Roland Martin

Key Obama Flack: McCain Right on Vouchers

This is not something you see everyday. CNN contributor and black radio talk show host Roland Martin, a staunch Obama supporter, says that McCain is right and his guy is wrong on school vouchers:

But part of the reason why vouchers have been denounced and dismissed is because Democrats have been far too obstinate on the issue, and have not listened to their constituents, especially African-Americans, who overwhelmingly support vouchers.

There is no doubt that on this issue, McCain has it right and Obama has it wrong.

The fundamental problem with the voucher debate is that it is always seen as an either/or proposition. For Republicans, it is the panacea to all the educational woes, and that is nonsensical. For Democrats, it is something that will destroy public education, and that too is a bunch of crap. ...

It is unconscionable to ask a parent to watch as his child is stuck in a failing school or district, and ask him to bank on a politician coming up with more funds to improve the situation. Fine, call vouchers a short-term solution to a long-term problem, but I'd rather have a child getting the best education -- now -- rather than having to hope and pray down the line.

This is a blast from the past. Vouchers is not an issue we have heard much of since President Bush surrendered them to get an education bill out of Ted Kennedy in 2001.

In many ways, this symbolizes how the GOP has become intellectually threadbare since the '90s. Back then, journals like Policy Review used to advance forward thinking arguments for school and housing vouchers and personal Social Security accounts. They articulated conservative solutions for those at the very bottom of our society, without descending into "compassionate conservative" mush. There was a vibrant political and intellectual scene around these types of solutions led by Jack Kemp, Jersey City Mayor Bret Schundler (R), Milwaukee Mayor John Norquist (D), and Penn professor John DiIulio. To some extent, this scene got scrambled by the emphasis on the war. Kemp was an Islamophile and so was marginalized post-9/11, while Schundler tried to get himself elected Governor of New Jersey as a social conservative, and DiIulio took over the faith based office at the White House only to become disillusioned when this didn't turn out to be new Administration's #1 priority.

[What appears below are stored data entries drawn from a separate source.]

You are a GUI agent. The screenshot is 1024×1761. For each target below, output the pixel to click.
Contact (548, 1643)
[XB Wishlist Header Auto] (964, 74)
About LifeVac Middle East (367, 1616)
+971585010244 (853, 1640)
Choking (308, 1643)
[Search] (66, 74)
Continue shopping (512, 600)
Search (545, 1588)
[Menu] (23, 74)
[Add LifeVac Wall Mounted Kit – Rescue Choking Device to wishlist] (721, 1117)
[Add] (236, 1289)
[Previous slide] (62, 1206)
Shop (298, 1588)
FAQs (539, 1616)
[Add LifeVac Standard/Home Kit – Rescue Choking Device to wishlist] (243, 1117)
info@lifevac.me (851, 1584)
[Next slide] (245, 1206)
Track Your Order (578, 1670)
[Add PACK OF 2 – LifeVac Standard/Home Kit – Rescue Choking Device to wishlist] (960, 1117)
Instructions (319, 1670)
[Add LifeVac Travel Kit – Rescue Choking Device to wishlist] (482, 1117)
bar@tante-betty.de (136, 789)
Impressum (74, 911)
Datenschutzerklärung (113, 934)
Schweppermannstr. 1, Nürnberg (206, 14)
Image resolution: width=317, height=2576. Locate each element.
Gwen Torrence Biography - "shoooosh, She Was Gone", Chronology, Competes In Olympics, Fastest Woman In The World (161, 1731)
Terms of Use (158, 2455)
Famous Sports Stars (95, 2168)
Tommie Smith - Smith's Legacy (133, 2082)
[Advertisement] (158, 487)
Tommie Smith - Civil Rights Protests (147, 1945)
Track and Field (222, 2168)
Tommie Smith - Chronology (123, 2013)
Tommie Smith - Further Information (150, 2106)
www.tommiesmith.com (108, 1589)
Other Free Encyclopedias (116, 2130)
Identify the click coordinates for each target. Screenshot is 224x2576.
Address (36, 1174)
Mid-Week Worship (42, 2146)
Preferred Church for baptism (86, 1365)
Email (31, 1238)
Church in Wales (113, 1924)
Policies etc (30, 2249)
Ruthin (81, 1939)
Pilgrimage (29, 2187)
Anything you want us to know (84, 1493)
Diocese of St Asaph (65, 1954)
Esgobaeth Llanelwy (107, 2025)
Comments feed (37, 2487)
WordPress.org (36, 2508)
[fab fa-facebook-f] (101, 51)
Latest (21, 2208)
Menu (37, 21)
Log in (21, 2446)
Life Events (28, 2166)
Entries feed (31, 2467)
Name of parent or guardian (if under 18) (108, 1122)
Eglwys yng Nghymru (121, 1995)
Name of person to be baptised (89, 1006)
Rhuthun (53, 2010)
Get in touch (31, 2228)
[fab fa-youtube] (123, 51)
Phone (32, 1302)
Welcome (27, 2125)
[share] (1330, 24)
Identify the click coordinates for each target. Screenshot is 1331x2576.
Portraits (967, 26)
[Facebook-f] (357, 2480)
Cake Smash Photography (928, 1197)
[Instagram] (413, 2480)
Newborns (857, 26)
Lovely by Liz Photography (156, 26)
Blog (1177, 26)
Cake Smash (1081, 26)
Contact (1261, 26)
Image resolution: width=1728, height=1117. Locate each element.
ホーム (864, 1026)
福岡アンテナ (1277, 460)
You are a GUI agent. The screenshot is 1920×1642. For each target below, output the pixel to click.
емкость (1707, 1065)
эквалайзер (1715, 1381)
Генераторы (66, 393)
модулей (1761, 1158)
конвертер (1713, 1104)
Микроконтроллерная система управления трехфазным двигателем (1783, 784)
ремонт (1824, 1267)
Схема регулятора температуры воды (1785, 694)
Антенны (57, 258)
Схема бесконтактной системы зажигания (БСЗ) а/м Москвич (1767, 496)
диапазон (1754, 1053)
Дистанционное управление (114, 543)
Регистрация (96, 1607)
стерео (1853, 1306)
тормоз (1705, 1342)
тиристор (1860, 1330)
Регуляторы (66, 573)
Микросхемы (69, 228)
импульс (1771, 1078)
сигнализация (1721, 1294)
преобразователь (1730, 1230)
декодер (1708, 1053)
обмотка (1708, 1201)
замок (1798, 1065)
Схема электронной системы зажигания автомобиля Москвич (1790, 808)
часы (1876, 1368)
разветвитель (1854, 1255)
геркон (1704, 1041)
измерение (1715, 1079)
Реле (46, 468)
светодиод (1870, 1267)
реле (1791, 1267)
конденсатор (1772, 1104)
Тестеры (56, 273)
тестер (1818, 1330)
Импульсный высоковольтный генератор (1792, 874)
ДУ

Is it time for a revival of a GOP urban agenda starting with vouchers? Where we went wrong the first time is pinning so much on the utilitarian benefits (reciting statistics about Catholic school performance) which left us open to the teachers' unions nitpicking us to death. We should have been making an argument from the standpoint of freedom and dignity. Parents have a right to choose regardless of whether it improves their kids' education a lot, a little, or not at all. It's their choice.